LISTEN TO THIS STORY
1. Climate change poem
The Create4Adelaide promotion wants young people to enter their competition by submitting creative entries to do with climate change.
One of the options is a poem. Work on a poem to do with one of the three climate change priorities.
The extinction of plants and animals
Extreme weather events (such as bushfires, droughts and floods)
Pollution of our air and waterways.
Write a poem on one of the above topics that you feel the most passionate about.
It might be a piece of work you continue to work on, edit and possibly publish and enter into the competition using the details from the Kids News article.
Time: allow 45 minutes to complete this activity
Curriculum Links: English, Science, Critical and Creative Thinking
This competition is a chance for young people to have a say and respond to climate change in an artistic way, which can be a powerful medium.
What other artwork might you like to create to enter into the competition?

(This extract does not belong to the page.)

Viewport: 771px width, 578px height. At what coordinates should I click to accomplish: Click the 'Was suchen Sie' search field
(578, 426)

It can be any art form, as long as it can be uploaded digitally.
Brainstorm some other forms of art you’d like to possibly research and create to enter this competition.
Time: allow 15 minutes to complete this activity
Curriculum Links: English, Visual Arts, Personal and Social, Critical and Creative Thinking
Writing task: Express your ideas on climate change
Take a moment to read and understand the article about the Adelaide Festival’s project, Create4Adelaide, which encourages young artists to respond creatively to climate change priorities. Think about climate change.

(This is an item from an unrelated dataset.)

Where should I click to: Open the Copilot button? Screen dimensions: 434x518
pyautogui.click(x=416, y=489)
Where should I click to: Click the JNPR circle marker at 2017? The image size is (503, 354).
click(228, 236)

Discuss the following questions with a partner: What do you understand about climate change from the article? Why is it important? How can art help raise awareness about climate change?

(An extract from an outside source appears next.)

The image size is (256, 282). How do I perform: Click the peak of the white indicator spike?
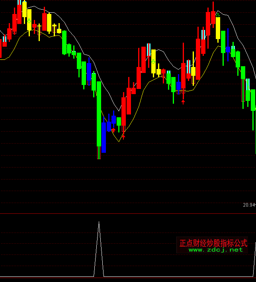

Respond to the article by writing a short paragraph expressing your thoughts about climate change and how young artists can contribute to raising awareness, using information from the article.
Organise your thoughts: Before you start writing, jot down your ideas. What do you think about young artists creating art related to climate change? How can their work make a difference?
Consider your V.C.O.P. Skills: Remember to use your V.C.O.P. skills to enhance your writing:
– Vocabulary: Use descriptive words to express your thoughts clearly.
– Connectives: Use words like “because,” “and,” “so,” and “if” to connect your ideas.
– Openers: Start your sentences in different ways, like using opinion “I believe,” “In my opinion,” “One thing I know is,” etc.
– Punctuation: Use full stops, capital letters, and commas correctly.
Write a paragraph expressing your thoughts about climate change and how young artists can contribute to raising awareness. Use the information from the article to support your ideas.
Begin your paragraph by introducing the topic of climate change and the Create4Adelaide project.
In the main body of your paragraph, explain why you think it’s important for young artists to create art about climate change. How can their art help people understand the issues better?
Use an example from the article, like the Create4Adelaide project, to support your thoughts.
Sum up your ideas and reiterate why you believe young artists can play a significant role in spreading awareness about climate change through their art.
Edit and uplevel: After writing, read through your paragraph to make sure your ideas are clear, there are no omissions, and the writing makes sense. Next you can check for any spelling or grammar mistakes that you can fix.
Remember, you’re sharing your thoughts about climate change and how young artists can make a difference. Express yourself clearly and enjoy exploring the idea of art for a good cause!